PROVIDED DATA =>

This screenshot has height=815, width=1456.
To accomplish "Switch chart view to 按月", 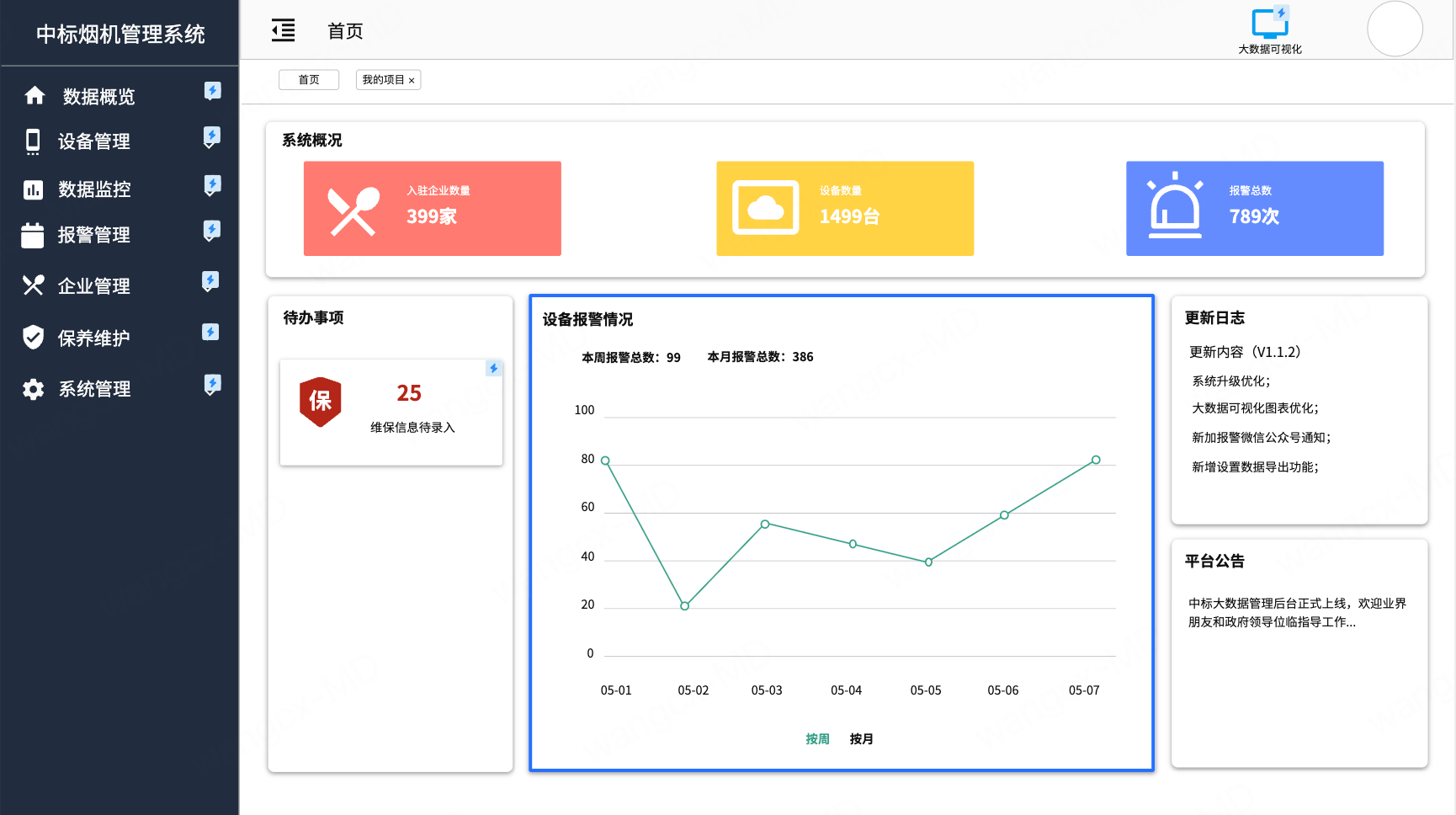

* * *

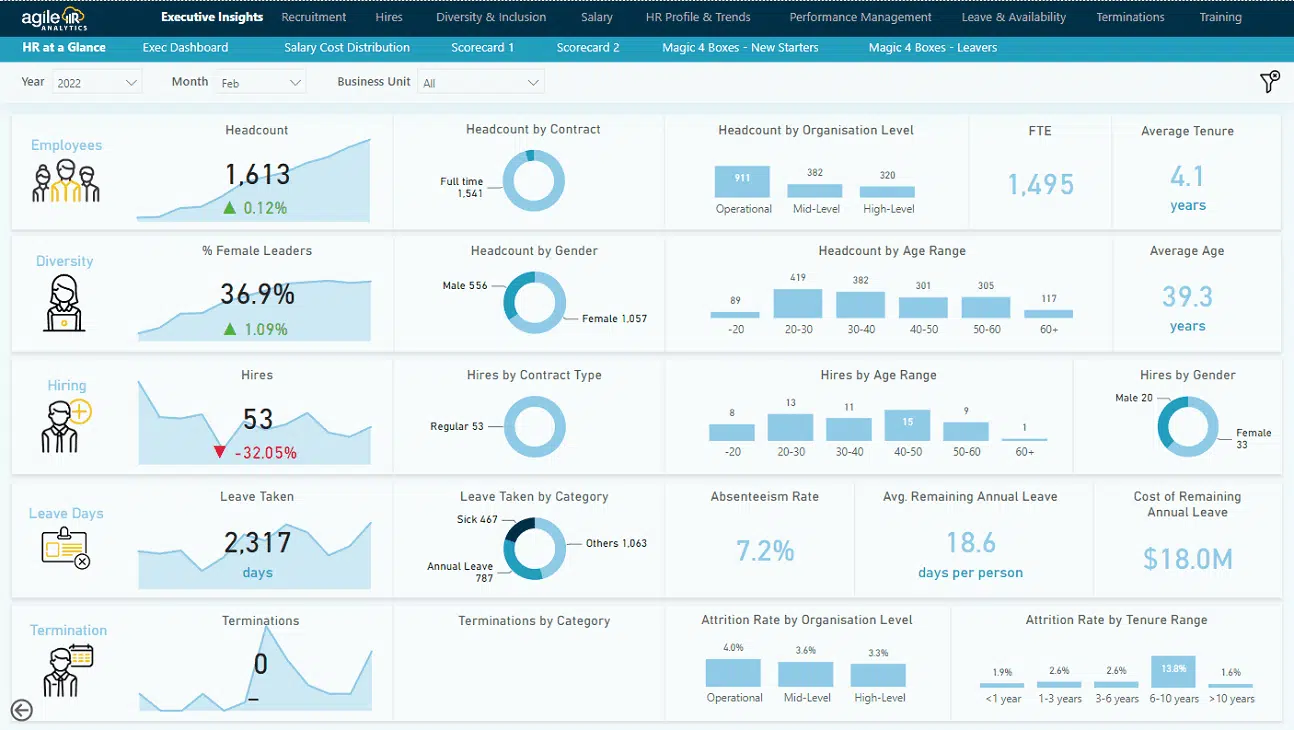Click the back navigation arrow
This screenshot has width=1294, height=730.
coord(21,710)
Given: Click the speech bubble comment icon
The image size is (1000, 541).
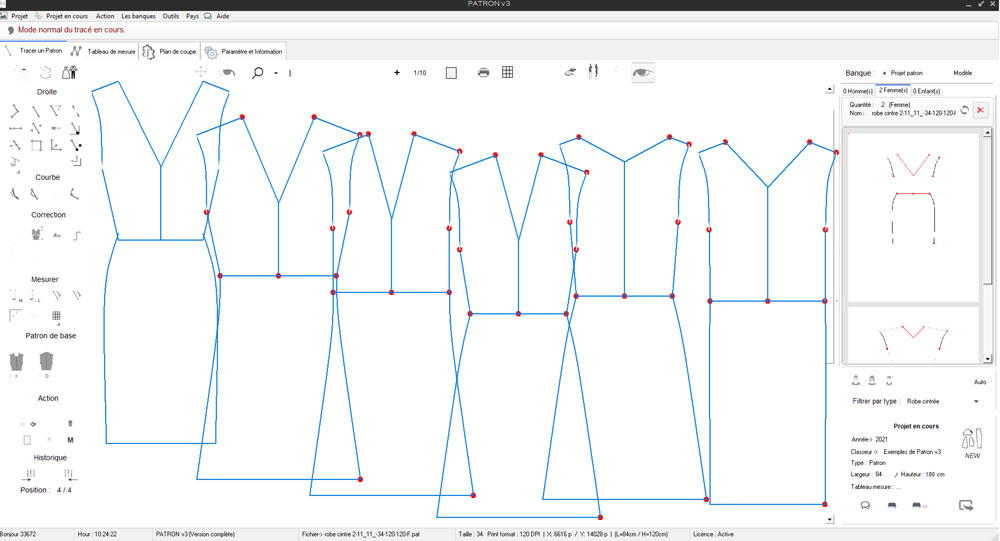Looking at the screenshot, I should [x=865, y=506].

TO DO => Set out everything from the line containing "This screenshot has height=815, width=1456." down to the line containing "chart view to" as a numbered list, skipping blank lines and leaving out the pictures.

RESPONSE TO THIS TASK =>
1. This screenshot has height=815, width=1456.
2. To accomplish "Switch chart view to 按月", 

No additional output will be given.